Medicaid Modernization Quarterly Report Demonstrates Unprecedented Transparency

March 15, 2017

Today, Gov. Terry Branstad and Lt. Gov. Kim Reynolds commend the Iowa Department of Human Services (DHS) for releasing the third Medicaid Modernization Quarterly Report demonstrating improved patient outcomes, strong consumer protections, and robust program integrity in the first nine months of Medicaid Modernization. Gov. Branstad signed every Medicaid Modernization oversight item into law from the 2015 and 2016 legislative sessions.  Medicaid Modernization is delivering more accountability in our Medicaid program than ever before by tracking nearly 1,000 measurable performance and health outcomes.


“We modernized our Medicaid Program on April 1, 2016, to improve patient health outcomes. This new Medicaid Modernization Quarterly Report demonstrates Iowa patients and Iowa taxpayers have the most thorough and transparent look and review of our Medicaid program.  These reports help us improve Medicaid patient health,” Branstad said. “Since April 1, over 238,000 patient health risk assessments and outreach efforts were conducted identifying risk factors to a patient’s health helping them live longer, healthier lives.”

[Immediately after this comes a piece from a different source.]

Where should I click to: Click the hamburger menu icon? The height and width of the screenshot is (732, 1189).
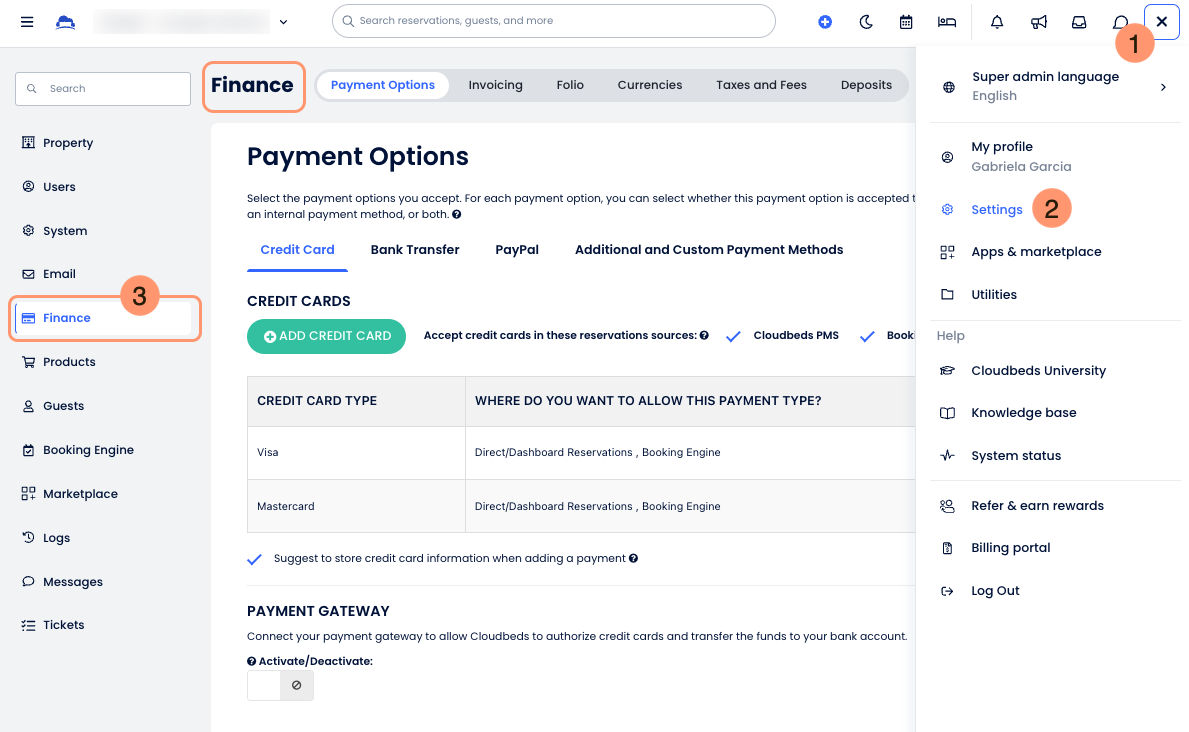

Lt. Gov. Reynolds added, “A goal of Medicaid Modernization is to provide effective care coordination and preventative services. More than 29,000 adults and children with high-risk behavioral health conditions, now have a health care coordinator assigned to them integrating their care. These efforts are improving care for our most vulnerable Iowans. In addition, more than 67,000 value added-services, such as wellness programs and tobacco cessation, have been utilized in the past six months improving the health and well-being of Medicaid patients.”


Medicaid Modernization is a proactive, patient-centered approach to modernizing Iowa’s old Medicaid program. Patients have more choice than ever before fitting their individual needs, more access to services, and real accountability improving the health of more than 500,000 Iowans. Medicaid Modernization has delivered unprecedented transparency and results into Medicaid.  Managed care is working for Iowa taxpayers by stopping improper payments. Iowa’s old Medicaid fee-for-service program had an improper payment rate in 2014 of 9.9%, accounting for $318,590,017 in improper payments.




Medicaid Modernization October – December 2016 Quarterly Report Executive Summary


The third Medicaid Modernization Quarterly Report is a comprehensive review of key metrics focused on outcome achievement, consumer protection, and program integrity.


  • Health Risk Assessments:  Over 238,000 patient health risk assessments and outreach efforts were conducted in the first nine months of Medicaid Modernization by the health plans.  Health risk assessments were not required in the old Medicaid program.  Patients identifying risk factors to their health and making corrections help them live longer, healthier lives. 


  • More Patients in Home and Community Settings: Many of our long-term services and supports population prefer to be in a home and community-based setting rather than an institutional setting. Since Medicaid Modernization began, 3% more patients are in home and community-based settings.


  • Health Plans Exceed Paid Claims Requirements:  For the third quarter in a row, all three health plans exceeded the contractual expectation that 90% of payment claims be paid within 14 days.  Old Medicaid never had an expectation for payment claims.  This is consistent with the old Medicaid program paying an average of 7-10 days.


  • Mental Health Care Coordination:  Modernizing our mental health system and ensuring coordinated care is a cornerstone of Medicaid Modernization.  More than 29,000 adults and children with high-risk behavioral health conditions, now have a health care coordinator assigned to them integrating their medical, physical, and behavioral health needs.


  • Patients Receive Timely Helpline Services:  When patients have questions they can contact the health plans’ member helpline.  All three health plans exceeded the timeliness requirements required by their contract.  Also, the state conducts “secret shopper calls” to ensure quality of those helpline services.


  • Home and Community Based Services (HCBS) Waitlist Drops:  DHS tracks the HCBS waitlist for patients who receive services in the community instead of an institutional setting.  Since April 1, 2016, the HCBS waitlist has seen a reduction of 3,131. In addition, for the second quarter in a row, ever waiver category waitlist has dropped.  This means more patients are getting HCBS services and in a more timely manner.


  • Value-Added Services:  Over 67,000 value-added services in the past two quarters were utilized.  The health plans offer numerous value-added services that go above and beyond what traditional Medicaid benefits offer. These value-added services are intended for the right patient to improve their health and well-being including health incentives, tobacco cessation, and wellness programs. 


  • 100% of Grievances Resolved Timely: All the health plans resolved 100% of grievances timely. The old Medicaid program never had a requirement that grievances be resolved within appeals within 30 days. This expectation met by the health plans ensures patients get timely resolution.


  • Timely Pharmacy Prior Authorizations:  For the second quarter in a row, 100% of regular prior authorizations for pharmacy were completed within 24 hours of request. This ensures timely patient access to pharmaceutical treatment to manage medical conditions.